Kindergeld, BAföG, Krankenversicherung: Nach dem Bachelor-Abschluss kommen viele Fragen auf. Bild: ismagilov/iStock/Getty Images

Du möchtest nach dem Bachelor noch ein Master-Studium anhängen? Dann gibt es im Hinblick auf BAföG, Kindergeld, Krankenversicherung, Arbeitslosengeld und Master-Zulassung einiges zu beachten. Hier die Fakten:

          1. BAföG

          Es ist nicht ganz einfach, zwischen den beiden Studienabschnitten eine nahtlose BAföG-Förderung zu erhalten. Für den Bachelor bekommt man normalerweise für die Dauer der Regelstudienzeit die Förderung. Schließt man das Studium früher ab, endet mit der letzten Prüfungsleistung für den Bachelor der Anspruch auf BAföG. Wichtig: Ist die letzte Leistung die Bachelor-Arbeit, verfällt der Anspruch am Ende des Monats, in dem die Arbeit beim Prüfungsamt abgegeben wird. Wann die Arbeit bewertet wird, ist in diesem Zusammenhang unwesentlich.
          BAföG für den Master kann man bekommen, sobald man einen Platz hat und das Studium aufnimmt. Voraussetzung für die Bewilligung der Förderung ist allerdings der Nachweis des bestandenen Bachelor-Abschlusses.
          Was ist mit dem Zeitraum zwischen Bachelor und Master? Der wird nur gefördert, wenn die Lücke nicht mehr als einen Monat beträgt.
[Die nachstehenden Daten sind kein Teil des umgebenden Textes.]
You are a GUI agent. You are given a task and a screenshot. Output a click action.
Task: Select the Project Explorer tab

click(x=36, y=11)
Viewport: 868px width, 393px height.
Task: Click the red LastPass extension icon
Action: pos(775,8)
Um durchgehend BAföG zu erhalten, empfiehlt sich folgender Zeitplan: 1. Bis 15. Juli: Master-Bewerbung einreichen. 2. Anfang August: letzte Prüfung ablegen beziehungsweise Bachelor-Arbeit abgeben. 3. Im Oktober: Master-Studium beginnen.

          2. Kindergeld

          Formal gilt: Kindergeld kann bis zur Vollendung des 25. Lebensjahres des Kindes auch für eine Übergangszeit von vier Monaten zwischen zwei Ausbildungsabschnitten bezogen werden. Der nächste Ausbildungsabschnitt muss spätestens im fünften Kalendermonat nach Ablauf von vier vollen Kalendermonaten, in denen sich das Kind nicht in Ausbildung befunden hat, beginnen. Doch auch wenn zwischen Bachelor und Master mehr als vier volle Monate liegen, kann man für die Übergangszeit Kindergeld bekommen. Voraussetzung: Man muss nachweisen können, warum das Masterstudium erst zu einem späteren Zeitpunkt angetreten werden kann und dass man sich ernsthaft um einen Masterplatz zum nächstmöglichen Zeitpunkt bemüht. Außerdem darf man auch in dieser Übergangszeit nicht mehr als 20 Stunden in der Woche arbeiten.
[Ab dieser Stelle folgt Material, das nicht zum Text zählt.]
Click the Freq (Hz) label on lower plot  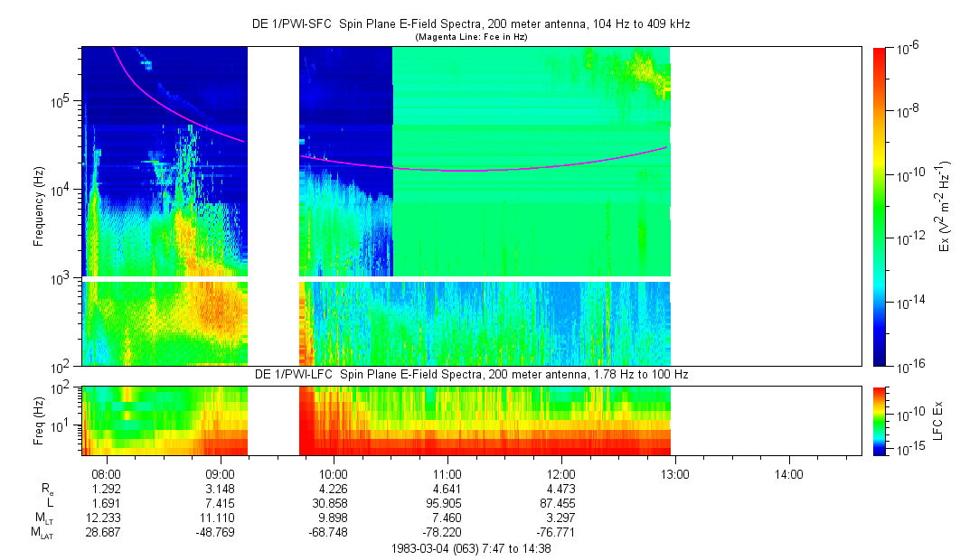[39, 420]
          3. Krankenversicherung

          Solange man unter 25 ist und studiert, ist man über die Eltern familienversichert. Wer älter ist, nimmt die günstige studentische Krankenversicherung in Anspruch. Das geht aber nur, solange man immatrikuliert ist. Bachelor-Absolventen, die bis zum Master beispielsweise ein Jahr pausieren wollen – und in dieser Zeit keinen Job annehmen, der die Minijob-Grenze übersteigt – können sich in der Zwischenphase freiwillig versichern. Mit Beginn eines Vollzeit-Master-Studiums dürfen sie wieder in die studentische Krankenversicherung. Beendet ein Studierender sein Bachelor-Studium und immatrikuliert sich für das Folgesemester für einen Master-Studiengang, bleibt die studentische Krankenversicherung durchgehend bestehen – auch wenn zwischendurch vielleicht ein oder zwei Monate nicht studiert wurde.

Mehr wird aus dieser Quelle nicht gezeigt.